Левон ничего не сказал.

– Ты не обижайся, – попросил редактор.

Левон заявил, что не обижается.

– Я пойду, – сказал редактор, – поздно уже. Ты за мной не ходи, я не пьян.

Приемник объявил, что сейчас передадут легкую инструментальную музыку (музыку тоже взвешивают, словно это сыр или гвозди; думают, люди сами не различат, легкая она или тяжелая).

– Всего хорошего, – сказал редактор. – Знатный был коньяк.

Левон разделся, лег. Придвинув телефон, набрал номер. На том конце долго не брали трубку.

– Я слушаю. Кто это?

– Лилит? Добрый вечер…

– Ненормальный! – Женщина бросила трубку.

Он набрал номер Ашота, подошла Алина.

– Это Левон. Ну как, купили в универмаге пальто для Гегеля?

– Для кого?

– Для Гегеля.

– Ненормальный. Затем и позвонил?

– Да. Как там Араик?

Алина засмеялась.

– Занимается. Не мешай, у меня стирка. – И положила трубку.

«За пять минут два раза „ненормальный“. Пожалуй, многовато», – подумал Левон и погасил свет.

* * *

– Поедешь на один день в район, – объявила секретарша. – Редактор говорил.

– В какой район? Она назвала.

Это хорошо, кстати, повидает Рубена, давно с ним не встречался. Во время войны Рубен как-то явился в школу с повязанным вокруг шеи шарфом. Это был самый обыкновенный шарф, его прислал дядя из Германии. Но в классе ни у кого не было шарфа. Как раз в тот день его выставили с урока за то, что он залил чернилами пальто Вагика. Директор тогда посмотрел на Рубена и сказал: «Тоже мне, человеком стал, шарфы носит». Сейчас Рубен первый секретарь райкома, а бывший их директор уже и не директор, преподает химию там же, в школе. Почему-то он вспомнил: «Человеком стал, шарфы носит».

Редактор говорил по телефону. Левон кивнул ему и сел. У редактора было сероватое лицо, – забыл, а может, не успел побриться… На столе лежали бумаги, письма, карандаши, под стеклом номера телефонов и фотографии – две смеющиеся девочки.

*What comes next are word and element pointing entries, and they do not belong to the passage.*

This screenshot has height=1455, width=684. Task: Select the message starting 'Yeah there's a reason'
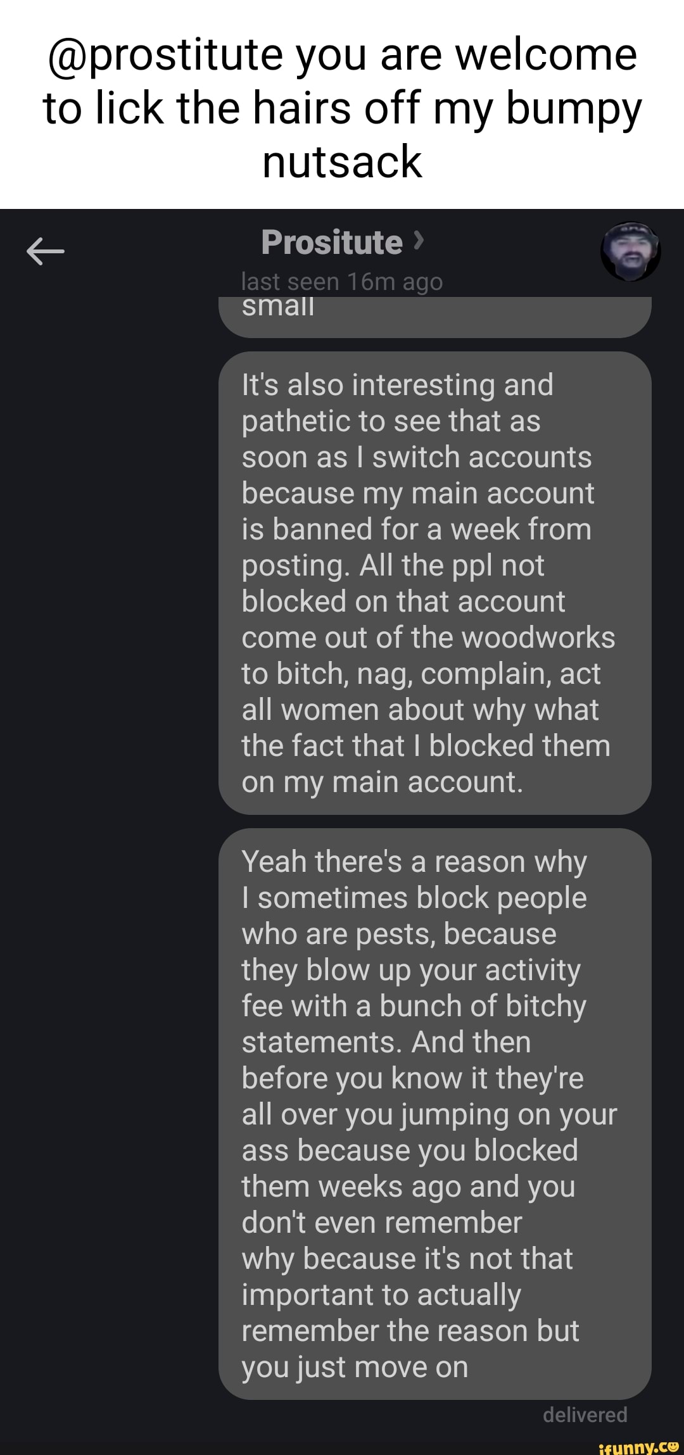point(434,1114)
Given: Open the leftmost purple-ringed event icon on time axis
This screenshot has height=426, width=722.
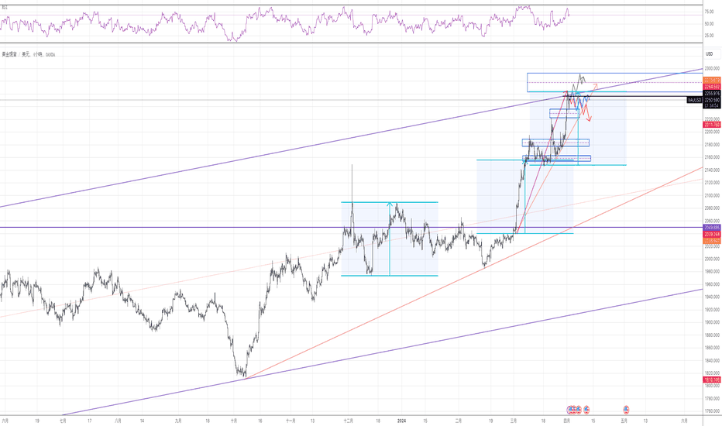Looking at the screenshot, I should [569, 408].
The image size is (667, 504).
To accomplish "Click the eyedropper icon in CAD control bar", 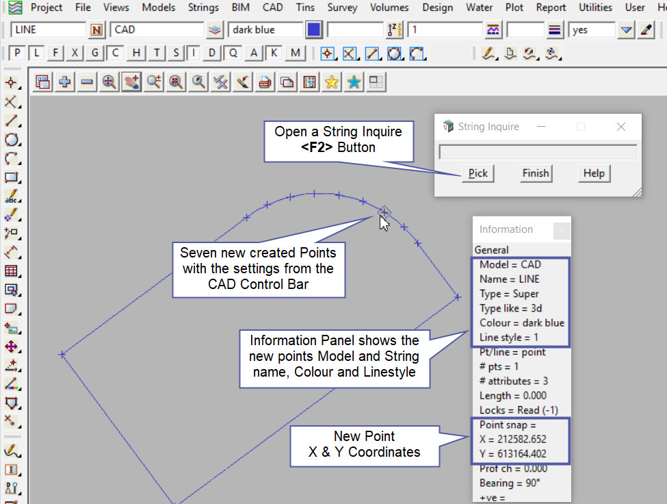I will click(646, 30).
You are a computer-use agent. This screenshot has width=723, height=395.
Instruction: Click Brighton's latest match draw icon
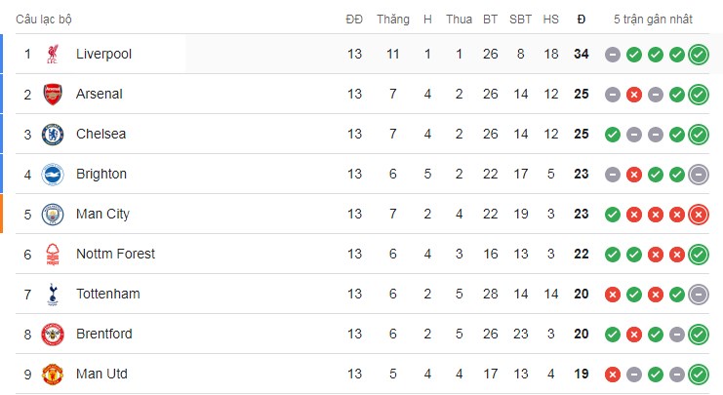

Непонятно отчего, но каждый раз, входя в кабинет редактора, он смотрел на этот снимок и тоже улыбался.

Наконец редактор кончил говорить.

– Зачем я еду?

– Не помешало бы сначала поздороваться.

– Я же кивнул.

– Тебе кажется, что голова для того и существует?

– А для чего? Шляпы косить?

– Не остроумно.

– Зачем я еду?

Редактор набрал какой-то номер.

– Это я. Ну, как поступим?… Кого посылаю?… Левона. Он силен в таких делах… Ну, посмотрим. – Редактор положил трубку. – Старшеклассники, парень и девушка, покончили жизнь самоубийством…

– И что же?

– Поезжай, посмотри, что и как.

– Положим, поеду. А вообще, откуда вы взяли, что я силен в этих делах?

– С тобой невозможно говорить. – В голосе редактора пробивались сердитые нотки. – По-моему, это должно заинтересовать тебя. Кто твой любимый писатель? Ремарк, если не ошибаюсь?

Это ведь его герои любят кончать жизнь самоубийством? – Левон не поддавался, глядел безразлично. – Разве ты не любишь Ремарка?

– Я люблю секретаршу Седочку, а Ремарка читал десять лет назад.

Редактор ухмыльнулся.

– Ну ладно, хочешь – прямо сегодня и поезжай. Но только смотри, разберись там во всем как следует, сам Степанян интересуется, понял?

– Как это можно сделать за один день?

– Их похоронили три дня назад. С учителями поговори, с друзьями, с родителями. – И он вдруг перешел на другое: – Вчерашнего коньяку не осталось?

– Нет, – сказал Левон. – Я могу идти?

– Можете, – бросил редактор, переходя на «вы». – Отчет попрошу со всеми подробностями, надо представить докладную Степаняну.

– Докладных я не пишу.

– Знаю, знаю, ты у нас Ремарк, а писать все-таки придется.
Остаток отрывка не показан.